Many churchgoers must be having experiences similar to this: the time for the sermon arrives; the priest grabs the microphone and either stands in front of or slightly to the side of the altar, or ambles up and down the aisle, roaring informally to the parishioners who are trying to catch the words in the reverb and end up closing their eyes to be able to concentrate on what is being said.

After all – so the current dogma goes – you can’t actually use a pulpit: horrors, it’s elitist, colonialist, what you will, it puts the priest high above the congregation so they have to look up, how undemocratic! Away with such relics of obscurantism!
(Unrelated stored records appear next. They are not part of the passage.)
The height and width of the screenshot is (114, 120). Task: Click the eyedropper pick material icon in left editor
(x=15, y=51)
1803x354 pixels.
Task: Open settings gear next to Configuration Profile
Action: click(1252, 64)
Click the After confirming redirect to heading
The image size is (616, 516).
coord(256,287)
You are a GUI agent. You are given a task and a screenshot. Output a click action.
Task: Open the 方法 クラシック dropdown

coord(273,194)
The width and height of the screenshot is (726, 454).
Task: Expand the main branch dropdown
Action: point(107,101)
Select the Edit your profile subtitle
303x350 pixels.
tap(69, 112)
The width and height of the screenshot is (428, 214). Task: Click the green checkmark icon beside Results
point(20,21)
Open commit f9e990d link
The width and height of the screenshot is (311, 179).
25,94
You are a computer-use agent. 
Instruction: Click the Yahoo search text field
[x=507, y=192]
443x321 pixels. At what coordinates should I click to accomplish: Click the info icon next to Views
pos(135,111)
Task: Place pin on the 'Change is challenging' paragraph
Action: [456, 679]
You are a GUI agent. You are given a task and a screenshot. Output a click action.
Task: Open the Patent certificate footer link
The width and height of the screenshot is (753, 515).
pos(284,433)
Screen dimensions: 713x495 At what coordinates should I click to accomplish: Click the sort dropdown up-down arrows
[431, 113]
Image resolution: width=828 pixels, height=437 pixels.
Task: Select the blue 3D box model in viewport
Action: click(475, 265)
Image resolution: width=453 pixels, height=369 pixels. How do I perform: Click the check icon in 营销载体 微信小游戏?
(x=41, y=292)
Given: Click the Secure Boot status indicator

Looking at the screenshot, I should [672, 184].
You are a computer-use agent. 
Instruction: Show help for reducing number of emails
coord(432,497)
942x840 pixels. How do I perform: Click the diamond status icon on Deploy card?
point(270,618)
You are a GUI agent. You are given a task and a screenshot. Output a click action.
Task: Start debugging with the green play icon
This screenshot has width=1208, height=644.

Wrong, Pulpits are what they are for a reason, and priest-worship isn’t it. They are perched high so that everyone in the congregation can see and hear: see who is talking and hear what is being said. Microphones and loudspeakers are singularly ill-adapted to churches: the echo is far too great, and the sound quality is actually diminished by them. If you use a pulpit, you do not need a sound system: a pulpit is a sound system. OK, it helps if you’ve had a week of voice training and learn to throw your voice; but it doesn’t take much.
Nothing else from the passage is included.